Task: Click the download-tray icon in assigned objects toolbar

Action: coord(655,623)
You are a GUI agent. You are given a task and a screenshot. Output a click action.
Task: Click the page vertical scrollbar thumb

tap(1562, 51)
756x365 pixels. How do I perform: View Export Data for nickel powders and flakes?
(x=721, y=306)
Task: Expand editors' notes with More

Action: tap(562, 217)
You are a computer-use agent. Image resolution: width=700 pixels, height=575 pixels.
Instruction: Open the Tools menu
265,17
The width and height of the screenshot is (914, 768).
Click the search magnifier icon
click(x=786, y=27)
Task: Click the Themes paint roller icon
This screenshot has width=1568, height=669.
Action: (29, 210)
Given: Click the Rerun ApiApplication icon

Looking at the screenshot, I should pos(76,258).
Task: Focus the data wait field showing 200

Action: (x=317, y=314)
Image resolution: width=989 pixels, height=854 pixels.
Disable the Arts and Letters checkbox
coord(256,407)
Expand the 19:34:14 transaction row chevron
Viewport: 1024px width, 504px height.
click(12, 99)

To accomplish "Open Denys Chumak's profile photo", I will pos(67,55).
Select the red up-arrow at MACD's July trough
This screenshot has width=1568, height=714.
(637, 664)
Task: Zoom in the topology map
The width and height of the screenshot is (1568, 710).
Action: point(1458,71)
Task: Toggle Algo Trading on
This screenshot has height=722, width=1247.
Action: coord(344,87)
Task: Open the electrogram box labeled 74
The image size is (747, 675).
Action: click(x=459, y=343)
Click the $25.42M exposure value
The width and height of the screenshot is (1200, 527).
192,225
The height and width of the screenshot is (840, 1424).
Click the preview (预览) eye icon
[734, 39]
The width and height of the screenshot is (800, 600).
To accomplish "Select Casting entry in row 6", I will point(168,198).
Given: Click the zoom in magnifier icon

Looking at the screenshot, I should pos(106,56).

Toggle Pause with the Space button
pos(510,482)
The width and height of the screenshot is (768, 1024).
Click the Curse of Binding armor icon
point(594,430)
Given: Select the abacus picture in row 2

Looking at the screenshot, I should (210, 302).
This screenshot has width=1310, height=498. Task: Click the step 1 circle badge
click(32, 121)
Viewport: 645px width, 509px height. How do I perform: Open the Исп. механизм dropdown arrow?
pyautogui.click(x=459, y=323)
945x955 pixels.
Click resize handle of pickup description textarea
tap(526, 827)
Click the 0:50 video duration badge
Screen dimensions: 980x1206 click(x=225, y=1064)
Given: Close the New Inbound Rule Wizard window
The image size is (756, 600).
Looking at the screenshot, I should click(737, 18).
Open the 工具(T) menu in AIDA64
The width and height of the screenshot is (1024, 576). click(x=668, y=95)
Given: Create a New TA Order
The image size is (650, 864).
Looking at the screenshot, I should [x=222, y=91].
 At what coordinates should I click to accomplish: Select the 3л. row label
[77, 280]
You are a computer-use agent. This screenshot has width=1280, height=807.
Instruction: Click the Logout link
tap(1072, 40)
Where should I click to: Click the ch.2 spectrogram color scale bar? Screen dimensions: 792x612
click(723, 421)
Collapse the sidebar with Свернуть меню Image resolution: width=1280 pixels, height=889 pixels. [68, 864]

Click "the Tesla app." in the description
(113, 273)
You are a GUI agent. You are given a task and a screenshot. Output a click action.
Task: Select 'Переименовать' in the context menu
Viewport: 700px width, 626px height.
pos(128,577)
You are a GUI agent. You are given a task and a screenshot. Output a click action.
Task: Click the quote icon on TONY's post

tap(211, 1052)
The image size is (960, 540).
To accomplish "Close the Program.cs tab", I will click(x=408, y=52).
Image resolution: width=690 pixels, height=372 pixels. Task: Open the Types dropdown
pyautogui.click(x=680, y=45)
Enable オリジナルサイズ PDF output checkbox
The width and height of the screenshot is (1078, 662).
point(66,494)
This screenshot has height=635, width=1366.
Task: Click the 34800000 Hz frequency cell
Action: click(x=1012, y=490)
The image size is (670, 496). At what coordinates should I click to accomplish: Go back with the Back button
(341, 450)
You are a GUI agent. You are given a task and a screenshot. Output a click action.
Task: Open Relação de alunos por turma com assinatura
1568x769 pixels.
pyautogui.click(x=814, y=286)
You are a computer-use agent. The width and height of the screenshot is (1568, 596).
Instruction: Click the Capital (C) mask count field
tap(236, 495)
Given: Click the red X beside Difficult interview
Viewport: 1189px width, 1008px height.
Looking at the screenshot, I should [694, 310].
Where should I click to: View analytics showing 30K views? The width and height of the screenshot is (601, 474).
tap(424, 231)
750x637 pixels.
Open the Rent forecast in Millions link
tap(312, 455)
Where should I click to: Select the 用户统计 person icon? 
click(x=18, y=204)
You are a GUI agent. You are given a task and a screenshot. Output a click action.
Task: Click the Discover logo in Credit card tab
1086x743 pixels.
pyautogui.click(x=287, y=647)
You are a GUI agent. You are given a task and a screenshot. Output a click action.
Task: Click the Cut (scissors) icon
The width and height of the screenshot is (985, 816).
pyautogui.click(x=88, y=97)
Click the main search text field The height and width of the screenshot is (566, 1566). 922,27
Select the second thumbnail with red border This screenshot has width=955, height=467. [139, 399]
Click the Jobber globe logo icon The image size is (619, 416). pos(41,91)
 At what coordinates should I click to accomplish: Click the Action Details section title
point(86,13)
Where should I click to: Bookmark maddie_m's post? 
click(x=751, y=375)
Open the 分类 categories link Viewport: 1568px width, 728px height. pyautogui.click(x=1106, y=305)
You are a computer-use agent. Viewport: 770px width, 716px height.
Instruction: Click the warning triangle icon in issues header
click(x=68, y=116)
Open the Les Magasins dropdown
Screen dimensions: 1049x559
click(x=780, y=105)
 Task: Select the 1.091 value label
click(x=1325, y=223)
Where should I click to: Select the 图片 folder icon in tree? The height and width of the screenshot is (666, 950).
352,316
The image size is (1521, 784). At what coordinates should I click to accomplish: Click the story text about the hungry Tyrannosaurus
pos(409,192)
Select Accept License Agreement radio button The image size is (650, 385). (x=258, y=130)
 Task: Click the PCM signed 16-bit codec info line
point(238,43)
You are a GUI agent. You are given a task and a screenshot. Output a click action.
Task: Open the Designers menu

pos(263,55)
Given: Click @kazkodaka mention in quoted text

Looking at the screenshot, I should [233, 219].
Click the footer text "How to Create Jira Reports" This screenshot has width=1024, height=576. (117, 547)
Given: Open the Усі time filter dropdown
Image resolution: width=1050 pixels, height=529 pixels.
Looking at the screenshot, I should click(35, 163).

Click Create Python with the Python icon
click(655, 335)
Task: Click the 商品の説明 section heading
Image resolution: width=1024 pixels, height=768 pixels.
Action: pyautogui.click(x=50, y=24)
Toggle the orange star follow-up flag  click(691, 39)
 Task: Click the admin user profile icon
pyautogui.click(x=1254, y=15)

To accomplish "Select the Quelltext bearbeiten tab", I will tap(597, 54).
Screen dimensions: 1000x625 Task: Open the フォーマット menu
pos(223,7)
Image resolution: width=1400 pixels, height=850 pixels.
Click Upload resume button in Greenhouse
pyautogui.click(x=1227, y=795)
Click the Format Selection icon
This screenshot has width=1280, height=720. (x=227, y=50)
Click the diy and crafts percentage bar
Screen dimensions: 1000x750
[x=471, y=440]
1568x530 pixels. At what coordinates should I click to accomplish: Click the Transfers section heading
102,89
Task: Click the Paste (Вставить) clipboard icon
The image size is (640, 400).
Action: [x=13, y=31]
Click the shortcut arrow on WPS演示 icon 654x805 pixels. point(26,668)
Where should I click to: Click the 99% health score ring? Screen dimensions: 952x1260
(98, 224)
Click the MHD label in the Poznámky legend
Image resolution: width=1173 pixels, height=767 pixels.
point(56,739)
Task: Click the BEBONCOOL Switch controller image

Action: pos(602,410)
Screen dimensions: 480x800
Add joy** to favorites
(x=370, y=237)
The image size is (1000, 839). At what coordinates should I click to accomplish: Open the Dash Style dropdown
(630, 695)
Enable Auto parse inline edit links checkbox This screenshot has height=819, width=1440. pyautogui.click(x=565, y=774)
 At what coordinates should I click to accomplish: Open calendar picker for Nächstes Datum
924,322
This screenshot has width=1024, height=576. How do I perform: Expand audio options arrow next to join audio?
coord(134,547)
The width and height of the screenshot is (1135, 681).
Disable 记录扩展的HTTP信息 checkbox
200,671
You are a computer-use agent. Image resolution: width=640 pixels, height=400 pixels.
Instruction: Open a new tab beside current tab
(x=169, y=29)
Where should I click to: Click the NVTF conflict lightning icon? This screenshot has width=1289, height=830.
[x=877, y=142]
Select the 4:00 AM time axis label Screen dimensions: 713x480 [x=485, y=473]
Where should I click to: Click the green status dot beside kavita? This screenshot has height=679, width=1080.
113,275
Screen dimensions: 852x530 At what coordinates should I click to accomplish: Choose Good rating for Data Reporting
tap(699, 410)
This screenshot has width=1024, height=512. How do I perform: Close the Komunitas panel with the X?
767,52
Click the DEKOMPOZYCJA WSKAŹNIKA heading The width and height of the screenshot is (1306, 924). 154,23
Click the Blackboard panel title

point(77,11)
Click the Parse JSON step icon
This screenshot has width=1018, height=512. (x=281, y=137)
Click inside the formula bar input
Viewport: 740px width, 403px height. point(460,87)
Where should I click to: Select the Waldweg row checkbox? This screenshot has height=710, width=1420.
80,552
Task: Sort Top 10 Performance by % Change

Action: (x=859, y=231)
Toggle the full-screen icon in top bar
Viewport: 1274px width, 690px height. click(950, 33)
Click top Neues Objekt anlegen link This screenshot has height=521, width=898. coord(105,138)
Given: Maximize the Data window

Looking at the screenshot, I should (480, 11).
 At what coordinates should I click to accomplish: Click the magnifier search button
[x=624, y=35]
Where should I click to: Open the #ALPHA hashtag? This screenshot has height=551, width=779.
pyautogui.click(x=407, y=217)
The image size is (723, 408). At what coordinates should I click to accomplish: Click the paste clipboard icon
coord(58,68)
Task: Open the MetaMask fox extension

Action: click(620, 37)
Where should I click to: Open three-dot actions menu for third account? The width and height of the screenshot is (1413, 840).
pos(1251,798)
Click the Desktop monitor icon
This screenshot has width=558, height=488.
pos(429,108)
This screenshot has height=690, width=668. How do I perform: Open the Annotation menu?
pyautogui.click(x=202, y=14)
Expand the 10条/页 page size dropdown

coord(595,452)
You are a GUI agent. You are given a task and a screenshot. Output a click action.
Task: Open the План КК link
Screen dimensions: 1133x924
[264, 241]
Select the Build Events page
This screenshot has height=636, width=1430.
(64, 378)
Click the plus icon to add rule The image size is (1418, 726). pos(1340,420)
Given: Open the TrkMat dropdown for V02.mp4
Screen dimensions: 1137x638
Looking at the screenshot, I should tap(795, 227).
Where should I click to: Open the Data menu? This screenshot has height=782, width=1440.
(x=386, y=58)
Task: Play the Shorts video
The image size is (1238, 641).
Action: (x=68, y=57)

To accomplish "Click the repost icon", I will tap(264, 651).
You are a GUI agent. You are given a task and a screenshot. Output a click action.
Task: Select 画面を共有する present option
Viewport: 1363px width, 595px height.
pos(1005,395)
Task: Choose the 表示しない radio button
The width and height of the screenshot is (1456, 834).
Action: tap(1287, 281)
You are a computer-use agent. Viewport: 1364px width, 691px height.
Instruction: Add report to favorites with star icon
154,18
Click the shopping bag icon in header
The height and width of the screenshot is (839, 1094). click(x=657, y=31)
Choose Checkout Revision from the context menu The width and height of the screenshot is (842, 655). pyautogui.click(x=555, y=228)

· · ·

What to produce
Within the material above, output exactly the lines from the one with "This screenshot has width=1568, height=669." through the one with "Image resolution: width=989", end lines included, and nothing besides.

Solved exercise
This screenshot has width=1568, height=669.
Action: (29, 210)
Given: Click the Rerun ApiApplication icon

Looking at the screenshot, I should pos(76,258).
Task: Focus the data wait field showing 200

Action: (x=317, y=314)
Image resolution: width=989 pixels, height=854 pixels.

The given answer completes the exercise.